Unbalanced grid conditions generate negative-sequence (NS) components in power systems and lead to oscillating output power from converters, posing technical challenges to the fault ride-through (FRT) capabilities of grid-forming (GFM) converters. The current limiter in the GFM converter avoids overcurrent issues during contingencies, but it compromises system synchronization stability under grid voltage sags if the power synchronization loop (PSL) is used. This article proposes a GFM control scheme based on the current synchronization loop (CSL) as a generalized solution for enhancing system synchronization stability under both balanced and unbalanced grid voltage sags. Theoretical analysis informs the selection of power control coefficients to coordinate unbalanced FRT objectives, including oscillating active power elimination and NS voltage suppression.
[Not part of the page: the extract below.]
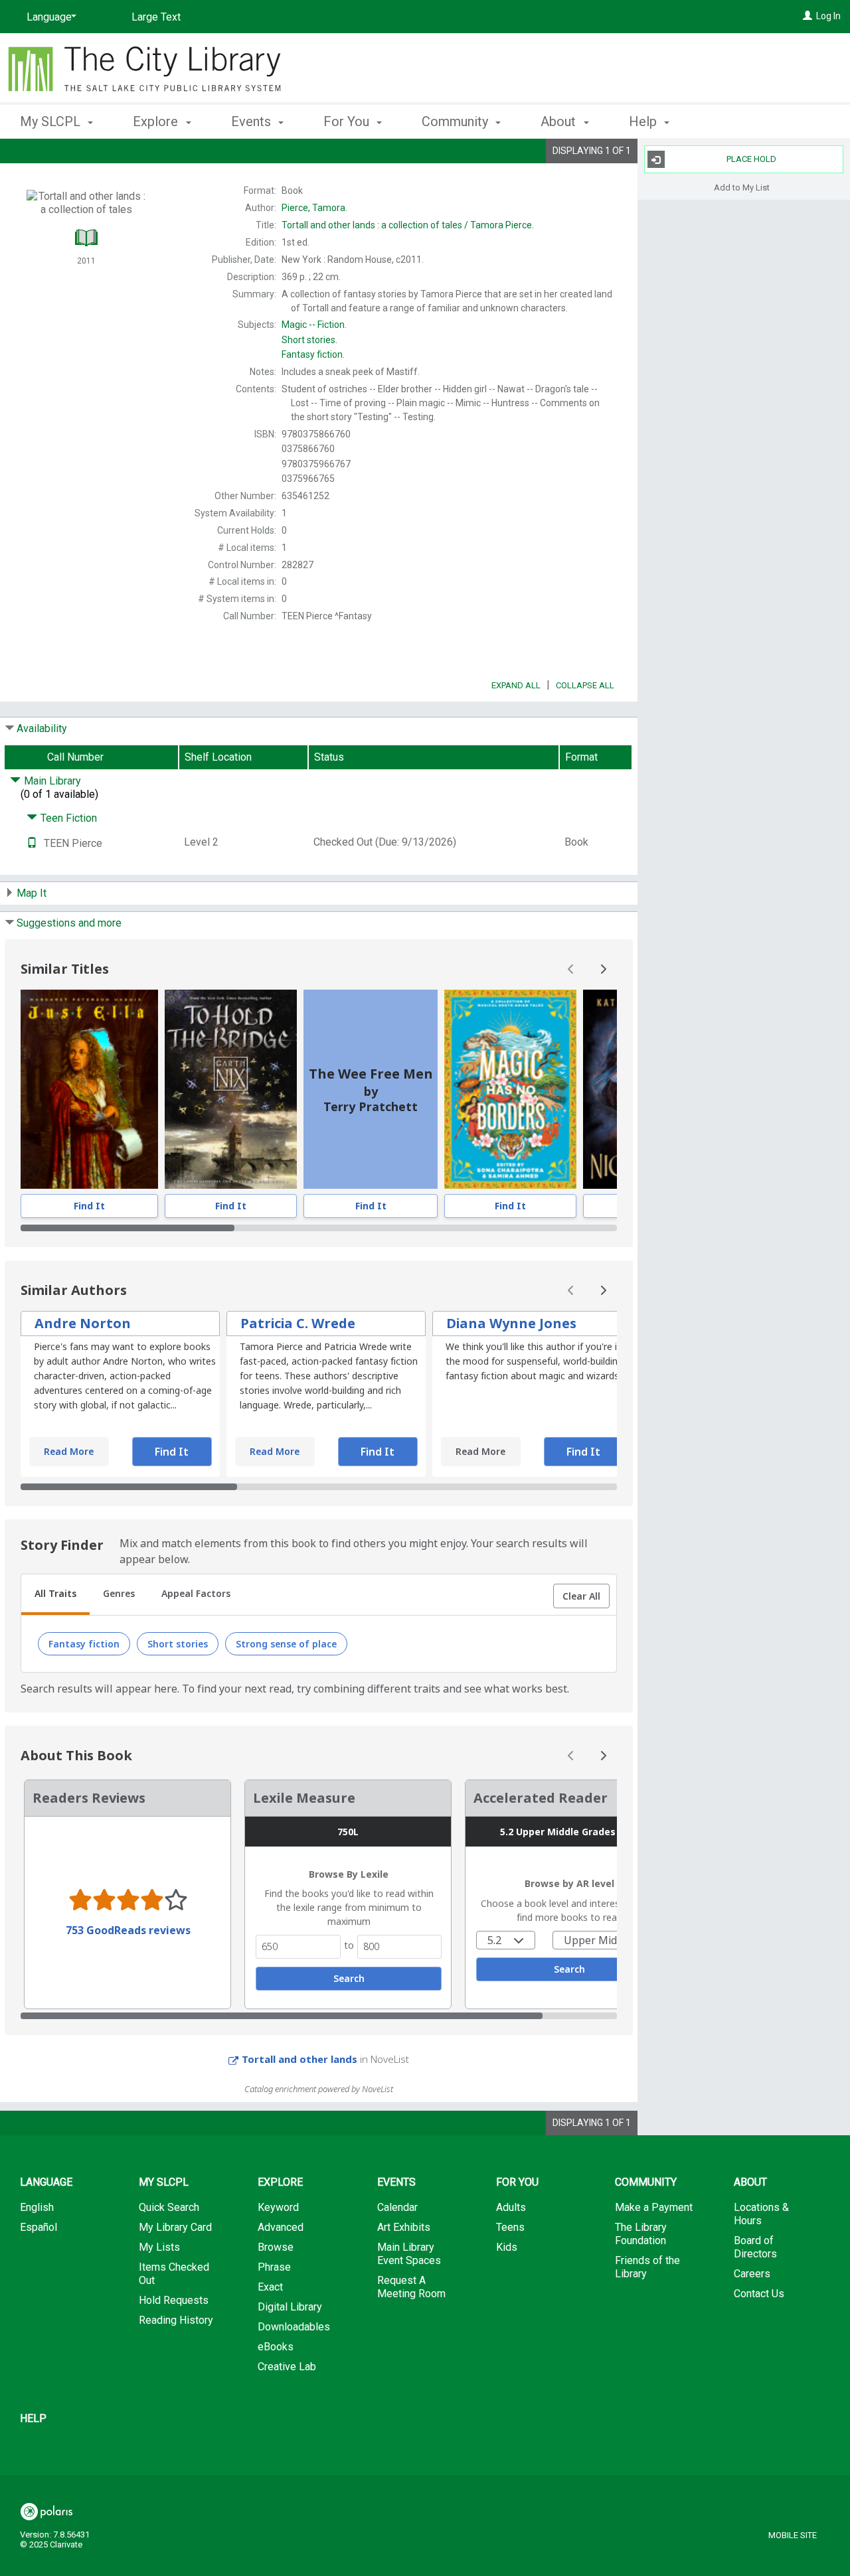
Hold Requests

An adaptive unbalanced limiter for GFM modular multilevel converters (MMCs) is further proposed based on the characteristics of the internal arm current, making full use of the power semiconductor current ratings and improving fault current contribution. The combination of the adaptive current limiter with the CSL-based GFM control allows GFM MMCs to provide additional reactive power to support positive-sequence (PS) voltage and suppress NS voltage at the PCC, enhancing their unbalanced FRT capabilities. All these grid-supporting functionalities are quantified and validated with hardware experimental results from a laboratory-scale, grid-connected GFM MMC system.